TASK INSTRUCTIONS >> The records are given next. Repeat each one exactly.

*** INFORMATION GIVEN Section Begins ***

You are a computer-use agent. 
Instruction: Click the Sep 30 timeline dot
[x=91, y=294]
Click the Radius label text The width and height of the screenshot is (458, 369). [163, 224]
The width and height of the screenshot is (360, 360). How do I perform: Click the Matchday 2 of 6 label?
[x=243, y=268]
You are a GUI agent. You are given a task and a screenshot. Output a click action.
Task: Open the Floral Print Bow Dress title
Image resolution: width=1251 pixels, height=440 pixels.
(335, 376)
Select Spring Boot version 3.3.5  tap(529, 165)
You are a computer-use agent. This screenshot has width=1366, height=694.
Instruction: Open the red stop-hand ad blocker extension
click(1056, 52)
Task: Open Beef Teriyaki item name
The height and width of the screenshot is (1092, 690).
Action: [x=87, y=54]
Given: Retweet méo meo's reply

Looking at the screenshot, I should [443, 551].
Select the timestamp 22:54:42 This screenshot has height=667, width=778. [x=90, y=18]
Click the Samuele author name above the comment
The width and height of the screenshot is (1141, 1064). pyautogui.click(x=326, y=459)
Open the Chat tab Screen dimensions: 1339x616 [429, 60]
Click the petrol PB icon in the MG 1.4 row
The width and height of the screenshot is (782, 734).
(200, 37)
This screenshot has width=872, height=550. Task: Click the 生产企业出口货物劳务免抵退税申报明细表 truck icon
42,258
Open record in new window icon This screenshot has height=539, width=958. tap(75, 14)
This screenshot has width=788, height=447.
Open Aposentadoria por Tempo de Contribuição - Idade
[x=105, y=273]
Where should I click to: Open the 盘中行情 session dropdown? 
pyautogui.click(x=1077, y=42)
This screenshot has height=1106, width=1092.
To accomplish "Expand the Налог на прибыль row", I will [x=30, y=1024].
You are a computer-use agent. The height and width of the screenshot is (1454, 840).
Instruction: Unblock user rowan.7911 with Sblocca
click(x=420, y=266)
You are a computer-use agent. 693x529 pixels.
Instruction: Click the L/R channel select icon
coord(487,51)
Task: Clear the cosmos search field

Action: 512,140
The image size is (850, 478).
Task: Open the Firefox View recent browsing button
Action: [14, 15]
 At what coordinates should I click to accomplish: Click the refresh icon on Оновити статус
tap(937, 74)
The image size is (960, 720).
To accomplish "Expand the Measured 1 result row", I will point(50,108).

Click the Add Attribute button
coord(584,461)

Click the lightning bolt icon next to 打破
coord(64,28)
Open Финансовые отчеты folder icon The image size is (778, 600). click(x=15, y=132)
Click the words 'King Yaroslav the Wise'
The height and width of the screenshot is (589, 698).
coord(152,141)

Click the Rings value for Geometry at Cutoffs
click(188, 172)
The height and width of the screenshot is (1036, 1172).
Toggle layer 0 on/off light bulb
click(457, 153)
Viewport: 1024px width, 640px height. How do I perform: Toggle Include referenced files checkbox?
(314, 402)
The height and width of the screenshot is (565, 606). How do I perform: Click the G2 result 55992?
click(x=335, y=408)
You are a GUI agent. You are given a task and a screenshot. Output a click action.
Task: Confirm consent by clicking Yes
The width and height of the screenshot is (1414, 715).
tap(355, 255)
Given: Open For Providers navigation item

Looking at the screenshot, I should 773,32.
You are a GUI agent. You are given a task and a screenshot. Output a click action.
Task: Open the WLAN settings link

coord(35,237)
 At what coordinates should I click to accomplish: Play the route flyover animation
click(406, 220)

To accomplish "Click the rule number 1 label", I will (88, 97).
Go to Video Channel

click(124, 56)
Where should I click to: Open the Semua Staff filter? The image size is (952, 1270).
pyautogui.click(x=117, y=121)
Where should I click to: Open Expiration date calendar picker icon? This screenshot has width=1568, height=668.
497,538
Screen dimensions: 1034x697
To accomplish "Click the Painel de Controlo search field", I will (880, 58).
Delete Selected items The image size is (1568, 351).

*** INFORMATION GIVEN Section Ends ***

COMPLETED EXERCISE >>
You are a computer-use agent. 
Instruction: Click the Sep 30 timeline dot
[x=91, y=294]
Click the Radius label text The width and height of the screenshot is (458, 369). [163, 224]
The width and height of the screenshot is (360, 360). How do I perform: Click the Matchday 2 of 6 label?
[x=243, y=268]
You are a GUI agent. You are given a task and a screenshot. Output a click action.
Task: Open the Floral Print Bow Dress title
Image resolution: width=1251 pixels, height=440 pixels.
(335, 376)
Select Spring Boot version 3.3.5  tap(529, 165)
You are a computer-use agent. This screenshot has width=1366, height=694.
Instruction: Open the red stop-hand ad blocker extension
click(1056, 52)
Task: Open Beef Teriyaki item name
The height and width of the screenshot is (1092, 690).
Action: [x=87, y=54]
Given: Retweet méo meo's reply

Looking at the screenshot, I should [443, 551].
Select the timestamp 22:54:42 This screenshot has height=667, width=778. [x=90, y=18]
Click the Samuele author name above the comment
The width and height of the screenshot is (1141, 1064). pyautogui.click(x=326, y=459)
Open the Chat tab Screen dimensions: 1339x616 [429, 60]
Click the petrol PB icon in the MG 1.4 row
The width and height of the screenshot is (782, 734).
(200, 37)
This screenshot has width=872, height=550. Task: Click the 生产企业出口货物劳务免抵退税申报明细表 truck icon
42,258
Open record in new window icon This screenshot has height=539, width=958. tap(75, 14)
This screenshot has width=788, height=447.
Open Aposentadoria por Tempo de Contribuição - Idade
[x=105, y=273]
Where should I click to: Open the 盘中行情 session dropdown? 
pyautogui.click(x=1077, y=42)
This screenshot has height=1106, width=1092.
To accomplish "Expand the Налог на прибыль row", I will [x=30, y=1024].
You are a computer-use agent. The height and width of the screenshot is (1454, 840).
Instruction: Unblock user rowan.7911 with Sblocca
click(x=420, y=266)
You are a computer-use agent. 693x529 pixels.
Instruction: Click the L/R channel select icon
coord(487,51)
Task: Clear the cosmos search field

Action: 512,140
The image size is (850, 478).
Task: Open the Firefox View recent browsing button
Action: [14, 15]
 At what coordinates should I click to accomplish: Click the refresh icon on Оновити статус
tap(937, 74)
The image size is (960, 720).
To accomplish "Expand the Measured 1 result row", I will point(50,108).

Click the Add Attribute button
coord(584,461)

Click the lightning bolt icon next to 打破
coord(64,28)
Open Финансовые отчеты folder icon The image size is (778, 600). click(x=15, y=132)
Click the words 'King Yaroslav the Wise'
The height and width of the screenshot is (589, 698).
coord(152,141)

Click the Rings value for Geometry at Cutoffs
click(188, 172)
The height and width of the screenshot is (1036, 1172).
Toggle layer 0 on/off light bulb
click(457, 153)
Viewport: 1024px width, 640px height. How do I perform: Toggle Include referenced files checkbox?
(314, 402)
The height and width of the screenshot is (565, 606). How do I perform: Click the G2 result 55992?
click(x=335, y=408)
You are a GUI agent. You are given a task and a screenshot. Output a click action.
Task: Confirm consent by clicking Yes
The width and height of the screenshot is (1414, 715).
tap(355, 255)
Given: Open For Providers navigation item

Looking at the screenshot, I should 773,32.
You are a GUI agent. You are given a task and a screenshot. Output a click action.
Task: Open the WLAN settings link

coord(35,237)
 At what coordinates should I click to accomplish: Play the route flyover animation
click(406, 220)

To accomplish "Click the rule number 1 label", I will (88, 97).
Go to Video Channel

click(124, 56)
Where should I click to: Open the Semua Staff filter? The image size is (952, 1270).
pyautogui.click(x=117, y=121)
Where should I click to: Open Expiration date calendar picker icon? This screenshot has width=1568, height=668.
497,538
Screen dimensions: 1034x697
To accomplish "Click the Painel de Controlo search field", I will (880, 58).
Delete Selected items The image size is (1568, 351).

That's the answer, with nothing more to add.